### What needs to be done
Render the data as a JSON list of strings, one string per line and with blank lines left out. Begin at the line that contains "The height and width of the screenshot is (233, 414)." and stop at the end of the data.

## begin Supplied entries

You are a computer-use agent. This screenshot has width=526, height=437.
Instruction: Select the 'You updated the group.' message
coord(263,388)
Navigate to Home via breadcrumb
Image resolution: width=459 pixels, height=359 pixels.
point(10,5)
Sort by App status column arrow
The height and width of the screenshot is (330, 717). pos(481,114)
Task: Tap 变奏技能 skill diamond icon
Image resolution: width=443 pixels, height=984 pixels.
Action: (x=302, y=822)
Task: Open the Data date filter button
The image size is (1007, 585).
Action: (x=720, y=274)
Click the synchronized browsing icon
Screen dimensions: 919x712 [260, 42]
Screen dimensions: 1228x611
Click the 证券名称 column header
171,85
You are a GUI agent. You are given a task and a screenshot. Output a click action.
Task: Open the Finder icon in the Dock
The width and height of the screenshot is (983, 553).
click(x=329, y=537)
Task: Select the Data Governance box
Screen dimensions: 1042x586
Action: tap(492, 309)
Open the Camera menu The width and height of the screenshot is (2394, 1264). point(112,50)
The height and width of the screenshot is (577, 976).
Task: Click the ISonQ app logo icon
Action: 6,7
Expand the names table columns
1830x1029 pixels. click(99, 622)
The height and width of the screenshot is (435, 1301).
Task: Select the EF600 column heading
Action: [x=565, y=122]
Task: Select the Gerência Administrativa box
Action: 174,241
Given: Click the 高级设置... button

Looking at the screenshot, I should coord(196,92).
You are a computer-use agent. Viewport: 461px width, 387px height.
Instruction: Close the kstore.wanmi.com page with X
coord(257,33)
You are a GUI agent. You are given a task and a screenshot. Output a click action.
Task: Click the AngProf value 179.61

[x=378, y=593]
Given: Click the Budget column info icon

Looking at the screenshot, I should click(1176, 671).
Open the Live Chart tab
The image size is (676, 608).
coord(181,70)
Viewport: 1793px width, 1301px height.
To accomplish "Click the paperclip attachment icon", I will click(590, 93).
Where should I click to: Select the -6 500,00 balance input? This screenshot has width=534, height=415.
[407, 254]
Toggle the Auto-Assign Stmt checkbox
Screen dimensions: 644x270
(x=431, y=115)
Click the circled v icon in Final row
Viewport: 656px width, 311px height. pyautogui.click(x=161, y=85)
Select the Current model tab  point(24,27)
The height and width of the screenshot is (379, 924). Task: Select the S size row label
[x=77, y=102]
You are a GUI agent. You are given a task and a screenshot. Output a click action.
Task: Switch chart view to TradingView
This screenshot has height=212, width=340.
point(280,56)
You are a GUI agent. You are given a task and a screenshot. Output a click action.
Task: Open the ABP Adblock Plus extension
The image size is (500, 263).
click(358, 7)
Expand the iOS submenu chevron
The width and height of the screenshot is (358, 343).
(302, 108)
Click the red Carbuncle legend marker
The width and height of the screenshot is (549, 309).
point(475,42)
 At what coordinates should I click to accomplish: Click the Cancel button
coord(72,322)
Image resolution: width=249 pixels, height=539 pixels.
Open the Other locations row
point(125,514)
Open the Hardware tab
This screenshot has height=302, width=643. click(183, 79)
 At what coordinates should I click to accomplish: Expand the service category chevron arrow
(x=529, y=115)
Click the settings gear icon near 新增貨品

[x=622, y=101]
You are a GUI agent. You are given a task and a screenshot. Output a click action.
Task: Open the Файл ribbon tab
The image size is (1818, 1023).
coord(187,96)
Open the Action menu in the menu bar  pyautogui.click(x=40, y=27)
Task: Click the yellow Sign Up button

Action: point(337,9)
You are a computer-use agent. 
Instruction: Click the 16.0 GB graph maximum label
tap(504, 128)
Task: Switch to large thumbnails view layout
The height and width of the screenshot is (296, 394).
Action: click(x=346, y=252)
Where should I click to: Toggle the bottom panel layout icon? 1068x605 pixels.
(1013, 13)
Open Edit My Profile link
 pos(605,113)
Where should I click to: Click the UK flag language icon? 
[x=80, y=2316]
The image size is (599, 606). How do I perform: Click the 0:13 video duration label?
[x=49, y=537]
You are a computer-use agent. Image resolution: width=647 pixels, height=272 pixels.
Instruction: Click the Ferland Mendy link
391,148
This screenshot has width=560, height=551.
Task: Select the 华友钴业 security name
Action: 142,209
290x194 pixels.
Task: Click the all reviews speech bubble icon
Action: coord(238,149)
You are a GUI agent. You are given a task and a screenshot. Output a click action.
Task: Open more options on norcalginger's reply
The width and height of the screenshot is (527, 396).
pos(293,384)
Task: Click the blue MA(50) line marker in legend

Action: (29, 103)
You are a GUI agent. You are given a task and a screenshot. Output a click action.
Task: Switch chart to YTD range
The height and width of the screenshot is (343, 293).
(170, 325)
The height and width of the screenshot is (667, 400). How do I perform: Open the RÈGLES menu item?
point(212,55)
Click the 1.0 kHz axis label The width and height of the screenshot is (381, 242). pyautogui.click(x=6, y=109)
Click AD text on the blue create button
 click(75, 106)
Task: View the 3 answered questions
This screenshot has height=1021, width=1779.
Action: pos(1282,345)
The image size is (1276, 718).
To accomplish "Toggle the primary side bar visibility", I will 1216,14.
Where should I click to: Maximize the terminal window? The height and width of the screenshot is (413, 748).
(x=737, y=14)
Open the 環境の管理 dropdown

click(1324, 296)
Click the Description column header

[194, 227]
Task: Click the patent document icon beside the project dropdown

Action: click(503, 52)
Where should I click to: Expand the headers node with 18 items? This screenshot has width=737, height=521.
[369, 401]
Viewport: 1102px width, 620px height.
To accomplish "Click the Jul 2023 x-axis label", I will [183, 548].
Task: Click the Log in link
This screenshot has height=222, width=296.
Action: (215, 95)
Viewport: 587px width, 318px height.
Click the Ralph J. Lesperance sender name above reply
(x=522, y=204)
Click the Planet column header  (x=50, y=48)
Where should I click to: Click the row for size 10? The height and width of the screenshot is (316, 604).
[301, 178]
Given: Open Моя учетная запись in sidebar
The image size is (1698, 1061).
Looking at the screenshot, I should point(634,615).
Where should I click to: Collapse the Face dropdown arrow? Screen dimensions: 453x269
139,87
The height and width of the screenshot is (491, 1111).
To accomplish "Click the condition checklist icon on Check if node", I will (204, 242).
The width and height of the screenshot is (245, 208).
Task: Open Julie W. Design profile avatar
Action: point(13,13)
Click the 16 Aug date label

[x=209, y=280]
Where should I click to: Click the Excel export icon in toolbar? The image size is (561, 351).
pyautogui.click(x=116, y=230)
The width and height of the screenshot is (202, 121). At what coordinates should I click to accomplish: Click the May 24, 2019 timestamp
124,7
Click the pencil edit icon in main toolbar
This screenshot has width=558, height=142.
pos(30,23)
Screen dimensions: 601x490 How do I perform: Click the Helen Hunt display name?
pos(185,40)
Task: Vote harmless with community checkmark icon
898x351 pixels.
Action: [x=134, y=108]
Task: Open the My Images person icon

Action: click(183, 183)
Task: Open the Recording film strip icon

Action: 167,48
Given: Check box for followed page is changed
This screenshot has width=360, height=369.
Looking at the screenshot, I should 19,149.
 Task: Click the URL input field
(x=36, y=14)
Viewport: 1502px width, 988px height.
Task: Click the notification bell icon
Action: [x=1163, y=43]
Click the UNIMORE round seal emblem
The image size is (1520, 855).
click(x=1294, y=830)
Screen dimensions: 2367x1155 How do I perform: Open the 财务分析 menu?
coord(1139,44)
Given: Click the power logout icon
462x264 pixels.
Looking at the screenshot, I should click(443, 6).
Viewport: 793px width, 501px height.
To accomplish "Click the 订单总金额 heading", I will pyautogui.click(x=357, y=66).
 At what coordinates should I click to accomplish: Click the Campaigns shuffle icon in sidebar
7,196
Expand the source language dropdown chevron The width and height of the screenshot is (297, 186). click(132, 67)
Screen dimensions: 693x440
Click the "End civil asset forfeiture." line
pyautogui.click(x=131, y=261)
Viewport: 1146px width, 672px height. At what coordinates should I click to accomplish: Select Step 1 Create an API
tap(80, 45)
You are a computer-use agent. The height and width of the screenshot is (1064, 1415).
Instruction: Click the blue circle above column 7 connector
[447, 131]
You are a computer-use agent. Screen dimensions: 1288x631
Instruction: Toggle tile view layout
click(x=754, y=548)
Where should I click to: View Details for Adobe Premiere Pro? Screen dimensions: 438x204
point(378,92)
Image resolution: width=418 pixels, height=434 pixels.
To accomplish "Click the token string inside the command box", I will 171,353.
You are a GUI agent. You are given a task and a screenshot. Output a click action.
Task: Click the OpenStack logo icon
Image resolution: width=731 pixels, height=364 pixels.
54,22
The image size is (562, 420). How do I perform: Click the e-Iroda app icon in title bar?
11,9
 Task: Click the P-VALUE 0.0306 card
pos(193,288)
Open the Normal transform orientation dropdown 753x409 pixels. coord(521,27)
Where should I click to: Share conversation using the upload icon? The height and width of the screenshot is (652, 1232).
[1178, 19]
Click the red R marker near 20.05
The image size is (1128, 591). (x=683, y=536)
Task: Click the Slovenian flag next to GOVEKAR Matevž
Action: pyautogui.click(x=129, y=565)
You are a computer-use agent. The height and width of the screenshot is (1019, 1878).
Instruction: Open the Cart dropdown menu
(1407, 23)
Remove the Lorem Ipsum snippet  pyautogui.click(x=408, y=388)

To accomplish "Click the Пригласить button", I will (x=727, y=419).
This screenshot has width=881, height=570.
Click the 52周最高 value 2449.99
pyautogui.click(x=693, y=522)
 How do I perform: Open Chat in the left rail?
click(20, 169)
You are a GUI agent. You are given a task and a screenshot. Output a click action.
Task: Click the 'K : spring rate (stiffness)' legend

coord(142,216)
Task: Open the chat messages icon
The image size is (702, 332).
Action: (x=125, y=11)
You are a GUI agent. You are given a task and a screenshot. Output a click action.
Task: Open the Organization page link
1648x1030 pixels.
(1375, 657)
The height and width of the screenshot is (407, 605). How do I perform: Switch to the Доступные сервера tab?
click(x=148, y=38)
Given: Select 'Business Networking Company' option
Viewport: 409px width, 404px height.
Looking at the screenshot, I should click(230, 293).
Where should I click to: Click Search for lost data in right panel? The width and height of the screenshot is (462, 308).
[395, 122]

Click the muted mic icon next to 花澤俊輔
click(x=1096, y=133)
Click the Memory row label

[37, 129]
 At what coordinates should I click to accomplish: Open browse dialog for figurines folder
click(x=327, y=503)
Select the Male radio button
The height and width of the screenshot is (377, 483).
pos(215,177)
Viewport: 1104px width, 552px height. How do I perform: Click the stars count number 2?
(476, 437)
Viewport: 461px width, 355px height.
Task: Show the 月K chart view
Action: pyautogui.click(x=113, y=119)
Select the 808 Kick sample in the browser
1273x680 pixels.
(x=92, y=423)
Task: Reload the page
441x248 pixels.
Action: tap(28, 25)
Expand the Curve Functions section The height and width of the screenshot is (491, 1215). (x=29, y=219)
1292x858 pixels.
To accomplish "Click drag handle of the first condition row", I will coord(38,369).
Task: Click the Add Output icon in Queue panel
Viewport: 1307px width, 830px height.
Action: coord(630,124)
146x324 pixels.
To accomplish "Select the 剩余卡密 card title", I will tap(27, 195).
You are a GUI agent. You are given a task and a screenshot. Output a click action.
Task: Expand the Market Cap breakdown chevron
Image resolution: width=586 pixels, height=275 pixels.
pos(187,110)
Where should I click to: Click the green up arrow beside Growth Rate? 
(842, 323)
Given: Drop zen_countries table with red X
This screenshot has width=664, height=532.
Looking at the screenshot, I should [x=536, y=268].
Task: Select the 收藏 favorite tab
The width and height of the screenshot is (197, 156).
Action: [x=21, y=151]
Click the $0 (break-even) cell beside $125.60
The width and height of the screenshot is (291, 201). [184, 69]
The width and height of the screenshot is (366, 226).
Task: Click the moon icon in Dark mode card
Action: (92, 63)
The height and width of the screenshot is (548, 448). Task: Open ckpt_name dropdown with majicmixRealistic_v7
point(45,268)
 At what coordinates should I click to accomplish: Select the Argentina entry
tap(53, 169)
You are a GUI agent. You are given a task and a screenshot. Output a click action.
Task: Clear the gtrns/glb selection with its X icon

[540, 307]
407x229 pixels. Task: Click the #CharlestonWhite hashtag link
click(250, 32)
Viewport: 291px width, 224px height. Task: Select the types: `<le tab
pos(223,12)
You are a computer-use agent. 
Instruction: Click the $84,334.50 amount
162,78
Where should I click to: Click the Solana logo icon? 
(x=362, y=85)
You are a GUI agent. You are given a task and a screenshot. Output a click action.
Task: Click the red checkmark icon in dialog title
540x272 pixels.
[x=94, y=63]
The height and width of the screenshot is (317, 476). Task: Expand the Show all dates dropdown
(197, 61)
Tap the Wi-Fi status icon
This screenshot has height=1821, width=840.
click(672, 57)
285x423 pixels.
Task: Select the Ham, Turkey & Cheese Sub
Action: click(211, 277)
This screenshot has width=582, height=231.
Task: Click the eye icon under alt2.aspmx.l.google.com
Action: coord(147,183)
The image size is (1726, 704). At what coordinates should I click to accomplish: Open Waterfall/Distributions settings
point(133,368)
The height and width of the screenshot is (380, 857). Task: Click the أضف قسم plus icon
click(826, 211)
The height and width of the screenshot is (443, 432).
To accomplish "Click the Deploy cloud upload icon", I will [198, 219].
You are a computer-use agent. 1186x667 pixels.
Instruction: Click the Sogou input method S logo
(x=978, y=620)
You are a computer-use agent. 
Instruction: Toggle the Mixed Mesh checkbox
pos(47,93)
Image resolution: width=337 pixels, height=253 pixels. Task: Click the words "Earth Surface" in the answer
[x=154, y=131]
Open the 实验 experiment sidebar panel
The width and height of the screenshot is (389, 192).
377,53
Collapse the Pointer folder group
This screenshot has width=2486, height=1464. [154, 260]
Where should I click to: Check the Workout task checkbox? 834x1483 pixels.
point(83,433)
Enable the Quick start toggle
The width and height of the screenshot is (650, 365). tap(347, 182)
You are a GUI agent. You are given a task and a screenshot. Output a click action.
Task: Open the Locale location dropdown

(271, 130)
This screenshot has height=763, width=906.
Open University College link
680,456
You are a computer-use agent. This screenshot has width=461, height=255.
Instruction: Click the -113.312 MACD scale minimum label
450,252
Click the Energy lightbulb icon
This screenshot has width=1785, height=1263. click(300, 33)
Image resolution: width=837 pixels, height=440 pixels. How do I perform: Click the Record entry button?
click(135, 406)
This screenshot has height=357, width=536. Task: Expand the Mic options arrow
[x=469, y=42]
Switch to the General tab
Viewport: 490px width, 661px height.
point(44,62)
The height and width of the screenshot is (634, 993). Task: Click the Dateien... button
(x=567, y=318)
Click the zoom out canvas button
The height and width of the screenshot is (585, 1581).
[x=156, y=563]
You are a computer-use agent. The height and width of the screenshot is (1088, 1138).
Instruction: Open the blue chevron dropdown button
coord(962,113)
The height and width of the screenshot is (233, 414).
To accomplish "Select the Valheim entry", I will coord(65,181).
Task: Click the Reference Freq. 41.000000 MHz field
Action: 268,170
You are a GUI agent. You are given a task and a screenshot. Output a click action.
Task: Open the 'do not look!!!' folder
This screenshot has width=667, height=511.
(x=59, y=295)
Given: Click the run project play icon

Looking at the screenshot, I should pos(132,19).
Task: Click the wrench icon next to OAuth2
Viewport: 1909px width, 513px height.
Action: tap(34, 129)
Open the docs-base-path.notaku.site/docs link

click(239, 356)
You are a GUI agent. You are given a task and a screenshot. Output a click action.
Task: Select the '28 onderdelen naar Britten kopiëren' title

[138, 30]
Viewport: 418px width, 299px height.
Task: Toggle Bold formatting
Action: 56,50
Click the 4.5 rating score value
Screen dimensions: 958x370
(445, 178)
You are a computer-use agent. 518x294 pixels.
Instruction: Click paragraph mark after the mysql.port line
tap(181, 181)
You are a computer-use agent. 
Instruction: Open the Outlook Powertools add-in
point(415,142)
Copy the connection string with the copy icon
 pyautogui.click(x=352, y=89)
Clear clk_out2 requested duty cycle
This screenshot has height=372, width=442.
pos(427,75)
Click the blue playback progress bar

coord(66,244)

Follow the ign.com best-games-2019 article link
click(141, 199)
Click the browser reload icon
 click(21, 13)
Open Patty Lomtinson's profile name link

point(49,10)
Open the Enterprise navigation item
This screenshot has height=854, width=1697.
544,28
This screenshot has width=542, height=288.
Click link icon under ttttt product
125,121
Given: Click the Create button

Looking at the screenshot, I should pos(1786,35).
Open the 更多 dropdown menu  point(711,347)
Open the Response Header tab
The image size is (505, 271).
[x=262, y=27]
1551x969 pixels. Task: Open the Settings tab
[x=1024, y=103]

## end Supplied entries

### Reply
[
  "The height and width of the screenshot is (233, 414).",
  "To accomplish \"Select the Valheim entry\", I will coord(65,181).",
  "Task: Click the Reference Freq. 41.000000 MHz field",
  "Action: 268,170",
  "You are a GUI agent. You are given a task and a screenshot. Output a click action.",
  "Task: Open the 'do not look!!!' folder",
  "This screenshot has width=667, height=511.",
  "(x=59, y=295)",
  "Given: Click the run project play icon",
  "Looking at the screenshot, I should pos(132,19).",
  "Task: Click the wrench icon next to OAuth2",
  "Viewport: 1909px width, 513px height.",
  "Action: tap(34, 129)",
  "Open the docs-base-path.notaku.site/docs link",
  "click(239, 356)",
  "You are a GUI agent. You are given a task and a screenshot. Output a click action.",
  "Task: Select the '28 onderdelen naar Britten kopiëren' title",
  "[138, 30]",
  "Viewport: 418px width, 299px height.",
  "Task: Toggle Bold formatting",
  "Action: 56,50",
  "Click the 4.5 rating score value",
  "Screen dimensions: 958x370",
  "(445, 178)",
  "You are a computer-use agent. 518x294 pixels.",
  "Instruction: Click paragraph mark after the mysql.port line",
  "tap(181, 181)",
  "You are a computer-use agent. ",
  "Instruction: Open the Outlook Powertools add-in",
  "point(415,142)",
  "Copy the connection string with the copy icon",
  " pyautogui.click(x=352, y=89)",
  "Clear clk_out2 requested duty cycle",
  "This screenshot has height=372, width=442.",
  "pos(427,75)",
  "Click the blue playback progress bar",
  "coord(66,244)",
  "Follow the ign.com best-games-2019 article link",
  "click(141, 199)",
  "Click the browser reload icon",
  " click(21, 13)",
  "Open Patty Lomtinson's profile name link",
  "point(49,10)",
  "Open the Enterprise navigation item",
  "This screenshot has height=854, width=1697.",
  "544,28",
  "This screenshot has width=542, height=288.",
  "Click link icon under ttttt product",
  "125,121",
  "Given: Click the Create button",
  "Looking at the screenshot, I should pos(1786,35).",
  "Open the 更多 dropdown menu  point(711,347)",
  "Open the Response Header tab",
  "The image size is (505, 271).",
  "[x=262, y=27]",
  "1551x969 pixels. Task: Open the Settings tab",
  "[x=1024, y=103]"
]